Strange PDF output (for copy/paste) using SIL fonts

A Bloom user recently complained about not being able to copy/paste from a PDF file generated by Bloom. Certain composed characters (U+00EE / LATIN SMALL LETTER I WITH CIRCUMFLEX in particular) were coming out garbled when copied from the PDF file even though the displayed text looks just fine. Depending on the PDF viewer, the user saw either U+FFFD (REPLACEMENT CHARACTER) or U+1000020 (undefined character from upper PUA set) plus an extraneous space character and U+0302 (COMBINING CIRCUMFLEX ACCENT). This happens whenever the font used for the text was Andika New Basic, Andika, or Charis SIL. If the font chosen by the user was a standard system font such as Arial, Tahoma, or Times New Roman, the copied text came out looking okay. Is this a known “feature” of these fonts?
Again, the PDF page looks okay in all these fonts. It’s just the underlying data that is mangled if the user tries to copy from the PDF and paste elsewhere.

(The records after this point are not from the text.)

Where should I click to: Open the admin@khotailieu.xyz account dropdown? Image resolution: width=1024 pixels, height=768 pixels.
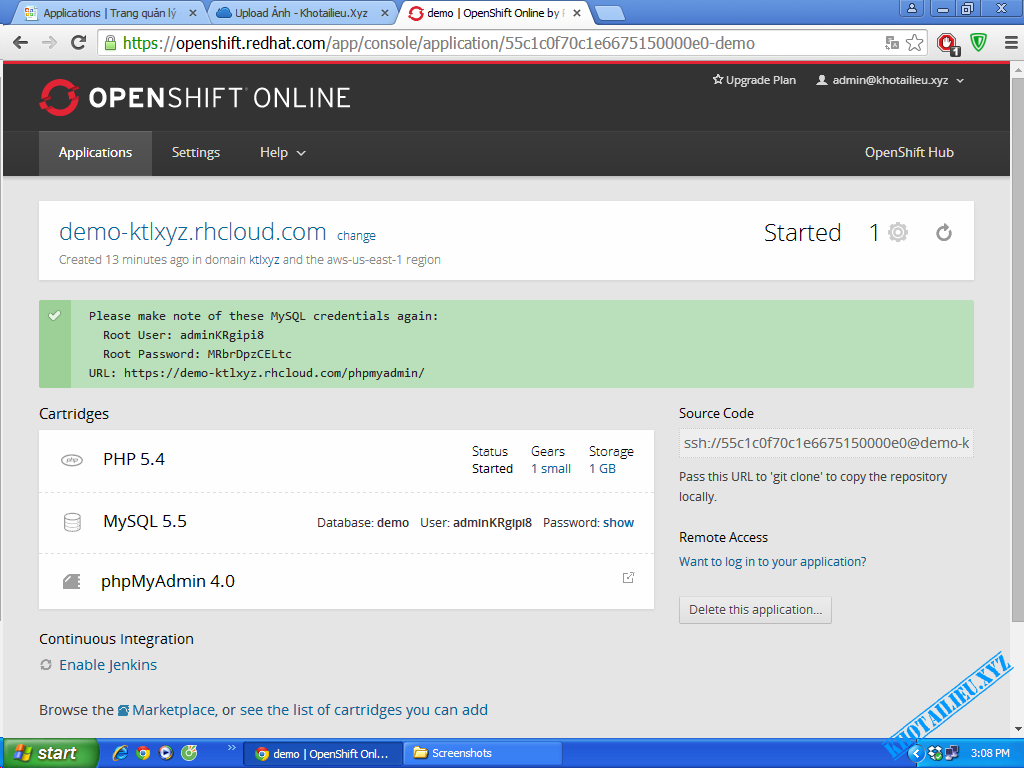(890, 80)
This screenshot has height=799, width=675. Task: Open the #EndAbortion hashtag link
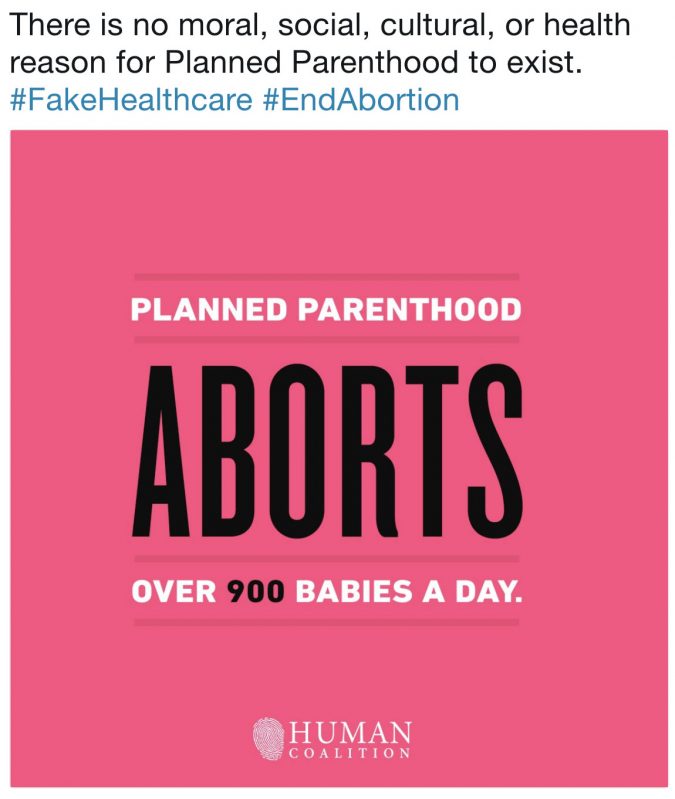(361, 99)
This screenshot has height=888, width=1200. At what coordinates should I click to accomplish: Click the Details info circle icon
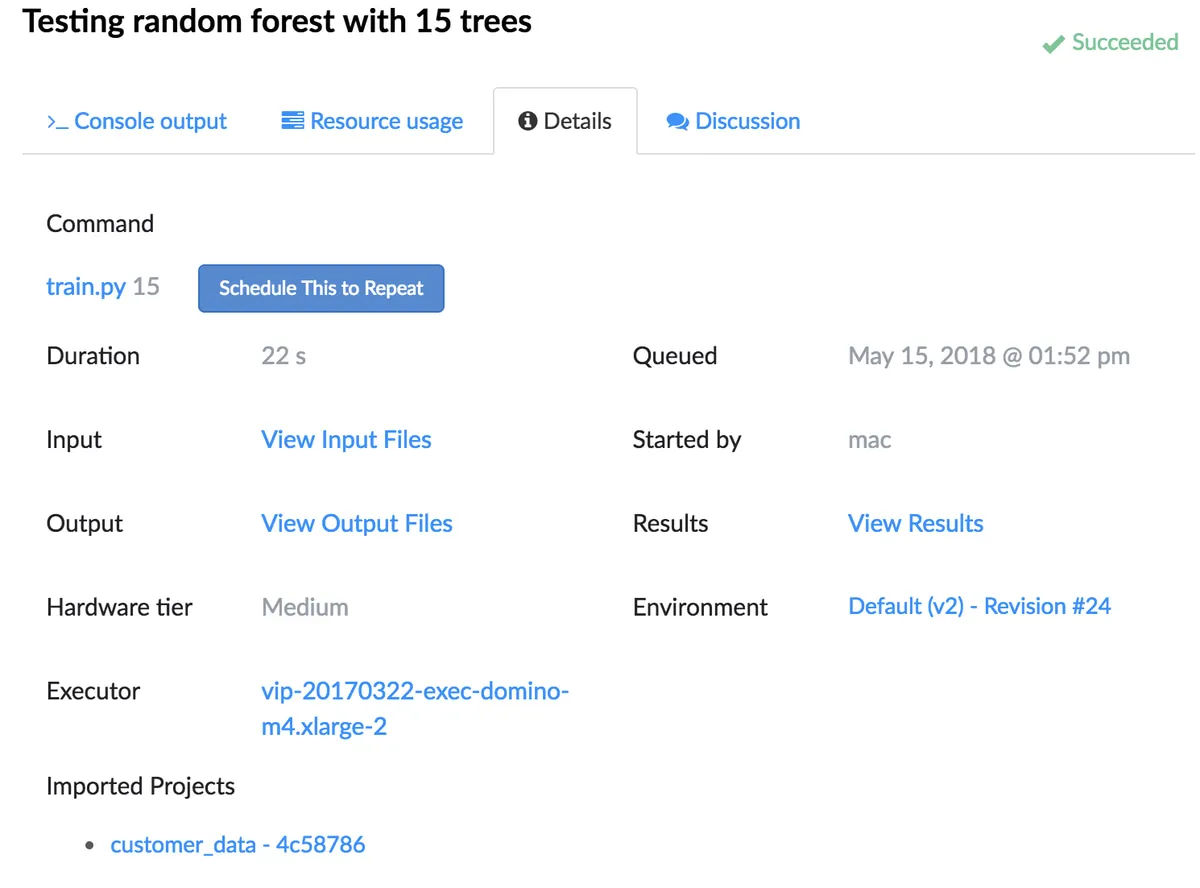tap(527, 121)
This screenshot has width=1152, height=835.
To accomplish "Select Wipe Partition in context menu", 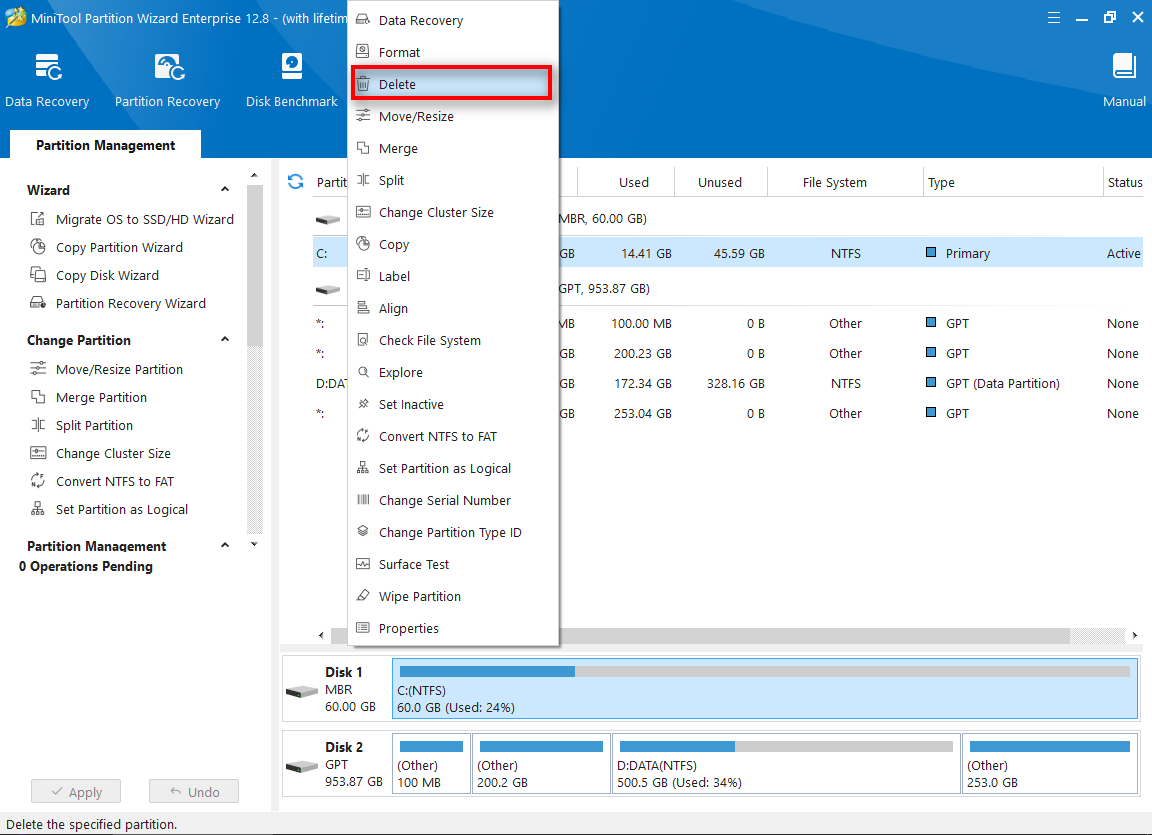I will click(x=419, y=596).
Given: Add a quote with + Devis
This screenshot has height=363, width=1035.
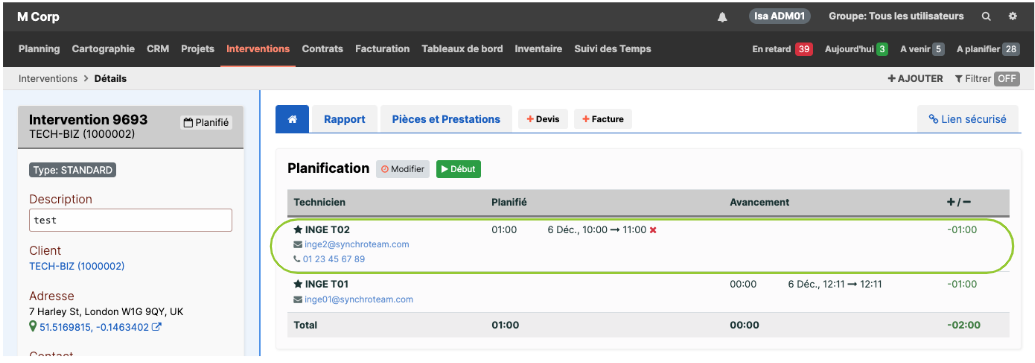Looking at the screenshot, I should (543, 119).
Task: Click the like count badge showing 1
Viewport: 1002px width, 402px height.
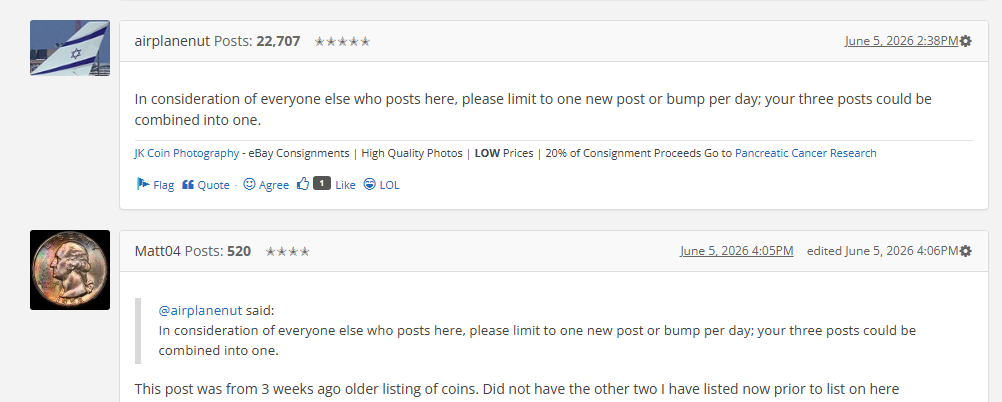Action: [x=322, y=183]
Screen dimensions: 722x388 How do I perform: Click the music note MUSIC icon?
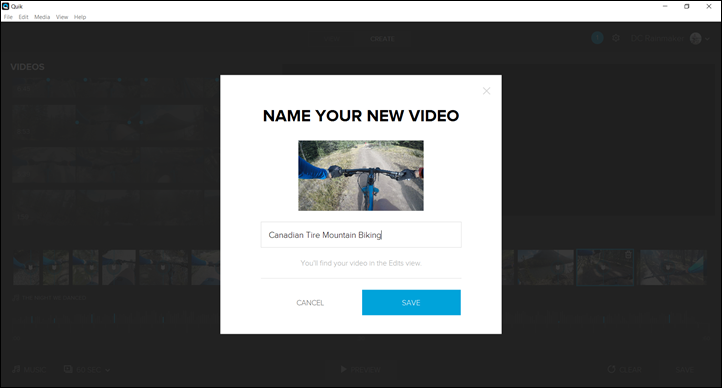pyautogui.click(x=16, y=369)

The default a- and g-based characters in Andika have funny postscript names so I would expect cut and paste to have some problems with those. I wouldn’t expect problems with U+00EE unless the user turned on the i-tail alternates. Then I would expect copy and paste to be a problem. I wouldn’t expect the same issues with Charis SIL because Charis has normal postscript names for a- and g- based characters. However, if alternate glyphs were turned on, then we would again expect problems. We probably can’t give a certain answer without seeing the pdf.

Lorna, I can’t upload a PDF file to this forum, so I’ll email you one. Assuming our email system allows that…

I’m not seeing any obvious reason this would be happening. Do you know how the user input the character? Is it possible they used Insert/Symbol or something? Sometimes that causes odd behavior.

I don’t know how the characters were input. They look fine in the original HTML file, and examining the bytes shows standard Unicode characters encoded as UTF-8. I’ll mail a simple HTML file with the corresponding PDF file produced by Firefox with its “Print to File” mechanism. (That’s essentially what Bloom uses to produce PDF files for printing.)

I just tried your html file, from FireFox 67.0.4 printing to PDF on Windows 10. I have Acrobat installed. Like you say, it looks ok. However, when copied:

  • some characters decomposed (including U+00EE)
  • The sequence of characters is incorrect, and includes added spaces

One of the potential reasons for this is that “print to pdf” processes don’t [necessarily] get the underlying character stream into the PDF. All they get is a set of positioned glyphs. So the PDF viewer has to guess both the character codes and their sequence from the glyph names and their positions. This can be problematic.

(Still need to research why our fonts give different results)

I can’t find any significant reason in our fonts why this would be different.

But in any case, I guess I should have said at first that in general, given the vagaries of PDF creation, text extraction from PDF files is often unreliable. What aspect of your workflow is requiring this capability?

Hi Bob–this started with me. I was combining two Bloom books. Since you can’t run two instances of Bloom at the same time, I created a PDF of the standalone (new language) book and opened the master book in Bloom. Then I added the new language in Bloom, giving me empty text boxes ready for pasting in the text for the new language. My plan had been to copy and paste the text from the PDF that Bloom had just created, but that’s when this problem arose.

One the one hand, I’m sure there’s another way to achieve my task, but on the other hand, what happens is unusual, unexpected, and non-standard. Unicode characters in the input should give the corresponding Unicode characters in the output, but that’s not happening.

but on the other hand, what happens is unusual, unexpected, and non-standard.

Hi Paul,

I humbly disagree with your assessment. It is often the case that copying text from a PDF doesn’t work, and we shouldn’t be surprised – especially when non-ASCII text is involved. This is true even with PDFs created with Adobe products, but all the more so with those created with non-Adobe products.

Perhaps this is the first time you’ve encountered this, but I and my colleagues have seen this problem many times. In my opinion, it is unwise to create workflows that depend on reliably extracting text from PDF files.

I hope you can find an alternate method to merge two Bloom books.


Well, good points. On the other hand, we’re talking about our software (Bloom) and our fonts, not some third party over whom we have no control. (Although I’m sure the PDF creation tool Bloom uses is from a third party.) I can confirm that other fonts don’t generate this problem, but ours do. To the degree that we are able to correct this problem, I think we should.

I think an alternative approach that should work would be to open one of the books in a browser (which should work for displaying the content), and copying from that to the book opened in Bloom itself.

Steve there is a pesky style in the book preview that fades everything, preventing copying. But Paul you could export to Word/Libre Office, then copy from there.

Thanks for the ideas, guys. For this case, I ended up exporting to XML for InDesign and copied from there. So we’ve got several work-arounds.